» **Given text**

--- --- ---

5 Financial Bad Habits to Avoid
 

When you get over your head financially, it is easy to look for a single event to explain how you got where you are. But, it is not always a catastrophic event that leads to a large amount of debt. Instead, it is often the culmination of several bad financial habits, that all lead to an increase of debt beyond what you can handle. Read over this list of five of the most common mistakes people make to see if you are dealing with any of these financial pitfalls.  
 
1. Not having a budget.  
Many people shy away from having a written budget, thinking they won't stick with it, or that it will keep them from buying what they really want or even need. But a budget just helps you plan how to use your money in the best possible way, while providing for those unexpected expenses. The benefits are enormous when you know exactly where your money is going, and you have a plan you can stick with.  
 
2. Not having an emergency fund.

--- --- ---

» **Complete the following**
1 > From the article on financial bad habits, copy out the part that opens with the words containing "Many people shy" and closes with "can stick with.", swapping "budget" for "spending plan".
2 > Carry on the article about financial bad habits from the point where it stops.

» **Dataset**
--- --- ---

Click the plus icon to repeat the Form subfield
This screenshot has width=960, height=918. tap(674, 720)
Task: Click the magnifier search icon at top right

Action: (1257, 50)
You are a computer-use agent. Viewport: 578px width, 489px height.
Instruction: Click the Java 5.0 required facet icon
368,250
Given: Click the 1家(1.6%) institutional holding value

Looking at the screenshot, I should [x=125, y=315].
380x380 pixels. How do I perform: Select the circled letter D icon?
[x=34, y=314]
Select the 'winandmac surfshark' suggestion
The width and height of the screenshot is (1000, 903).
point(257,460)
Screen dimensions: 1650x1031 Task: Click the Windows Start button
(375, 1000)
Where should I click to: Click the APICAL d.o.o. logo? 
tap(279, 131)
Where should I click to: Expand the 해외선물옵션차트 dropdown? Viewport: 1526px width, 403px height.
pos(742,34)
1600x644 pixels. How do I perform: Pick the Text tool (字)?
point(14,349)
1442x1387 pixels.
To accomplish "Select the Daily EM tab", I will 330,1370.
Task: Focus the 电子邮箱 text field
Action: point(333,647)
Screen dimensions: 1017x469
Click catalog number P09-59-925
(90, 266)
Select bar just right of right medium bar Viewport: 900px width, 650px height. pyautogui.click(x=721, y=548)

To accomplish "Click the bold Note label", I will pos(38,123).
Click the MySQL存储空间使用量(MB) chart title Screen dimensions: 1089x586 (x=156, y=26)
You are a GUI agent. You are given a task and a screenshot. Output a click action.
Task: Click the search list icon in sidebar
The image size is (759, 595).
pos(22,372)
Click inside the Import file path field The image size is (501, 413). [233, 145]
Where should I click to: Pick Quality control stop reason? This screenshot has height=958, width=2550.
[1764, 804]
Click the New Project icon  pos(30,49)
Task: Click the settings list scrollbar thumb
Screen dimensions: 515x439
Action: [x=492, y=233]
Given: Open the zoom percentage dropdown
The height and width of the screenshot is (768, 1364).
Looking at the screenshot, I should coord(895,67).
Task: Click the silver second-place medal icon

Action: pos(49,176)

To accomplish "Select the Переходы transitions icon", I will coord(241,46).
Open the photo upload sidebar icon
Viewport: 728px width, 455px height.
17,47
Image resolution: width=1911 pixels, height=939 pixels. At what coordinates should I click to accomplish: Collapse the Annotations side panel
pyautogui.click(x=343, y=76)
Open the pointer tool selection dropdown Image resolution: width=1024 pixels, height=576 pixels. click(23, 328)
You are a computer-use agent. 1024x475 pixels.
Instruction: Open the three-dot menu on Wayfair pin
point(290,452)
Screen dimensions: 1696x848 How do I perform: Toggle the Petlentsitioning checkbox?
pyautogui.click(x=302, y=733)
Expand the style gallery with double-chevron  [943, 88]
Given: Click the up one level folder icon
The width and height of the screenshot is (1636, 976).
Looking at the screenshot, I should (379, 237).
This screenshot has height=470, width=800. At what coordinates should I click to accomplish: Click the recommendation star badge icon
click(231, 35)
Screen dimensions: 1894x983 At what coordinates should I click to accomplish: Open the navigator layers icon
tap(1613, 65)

--- --- ---

» **Replies**
1 >
Many people shy away from having a written spending plan, thinking they won't stick with it, or that it will keep them from buying what they really want or even need. But a spending plan just helps you plan how to use your money in the best possible way, while providing for those unexpected expenses. The benefits are enormous when you know exactly where your money is going, and you have a plan you can stick with.

2 >
Face it--some unexpected disaster will come up at some point in your life. It could be a job loss, a death in the family, a medical emergency, or a month in which everything that can break down, does. If you do not have any extra money socked away, you will be faced with having to tap into your credit cards, sometimes adding large amounts of debt to your current balances. A good rule of thumb is three to six months' living expenses. But even just $1000 put away can head off many unexpected expenses. Start saving about 10% of your take-home pay each month until you have a savings account you can count on.  
 
3. Making the minimum payments on your credit cards.
 
Many people will buy an item on sale, only to end up paying more than the savings in interest when they don't pay off their credit card. Paying only the minimum on your credit cards will extend the time to pay down your debt by years and will increase the amount of interest you pay. Any little bit helps, so consider where you can trim your budget to be able to send more each month. If possible, a part-time job could go a long way toward helping you to become debt free.  
 
4. Overusing your credit cards.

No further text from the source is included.